▶ PROBLEM TO WORK ON: Whenever a line carries the word "will", pull it out of the entries.

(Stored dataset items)

○ ○ ○

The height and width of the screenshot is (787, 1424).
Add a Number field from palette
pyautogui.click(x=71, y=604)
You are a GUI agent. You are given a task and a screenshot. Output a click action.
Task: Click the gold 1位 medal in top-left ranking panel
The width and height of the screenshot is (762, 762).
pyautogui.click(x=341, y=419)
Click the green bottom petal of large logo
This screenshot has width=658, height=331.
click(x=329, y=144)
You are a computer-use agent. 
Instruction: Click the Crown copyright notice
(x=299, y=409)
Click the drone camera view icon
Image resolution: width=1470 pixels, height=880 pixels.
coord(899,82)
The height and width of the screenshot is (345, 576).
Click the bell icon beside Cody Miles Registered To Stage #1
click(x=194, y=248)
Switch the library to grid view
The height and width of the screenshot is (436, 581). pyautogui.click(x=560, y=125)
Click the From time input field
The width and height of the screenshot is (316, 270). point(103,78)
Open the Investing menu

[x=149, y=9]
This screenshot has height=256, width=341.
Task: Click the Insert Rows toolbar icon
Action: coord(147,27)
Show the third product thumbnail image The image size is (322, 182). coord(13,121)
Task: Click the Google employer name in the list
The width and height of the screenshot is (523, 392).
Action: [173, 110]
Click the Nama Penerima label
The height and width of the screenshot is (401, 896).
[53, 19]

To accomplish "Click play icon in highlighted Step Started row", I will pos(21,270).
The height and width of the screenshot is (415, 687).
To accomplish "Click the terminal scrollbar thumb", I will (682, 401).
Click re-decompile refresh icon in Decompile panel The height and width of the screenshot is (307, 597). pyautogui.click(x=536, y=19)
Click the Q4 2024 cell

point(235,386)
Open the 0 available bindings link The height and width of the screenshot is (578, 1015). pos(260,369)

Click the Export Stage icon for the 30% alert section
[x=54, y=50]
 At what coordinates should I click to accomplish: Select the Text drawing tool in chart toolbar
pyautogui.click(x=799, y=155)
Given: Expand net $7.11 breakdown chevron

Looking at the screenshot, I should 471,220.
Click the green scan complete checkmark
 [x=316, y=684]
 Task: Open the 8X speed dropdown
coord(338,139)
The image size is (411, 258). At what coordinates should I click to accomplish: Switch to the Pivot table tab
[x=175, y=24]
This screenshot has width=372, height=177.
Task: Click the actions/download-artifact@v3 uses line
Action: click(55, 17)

○ ○ ○

▶ SOLUTION TO THE PROBLEM:
To accomplish "Click play icon in highlighted Step Started row", I will pos(21,270).
To accomplish "Click the terminal scrollbar thumb", I will (682, 401).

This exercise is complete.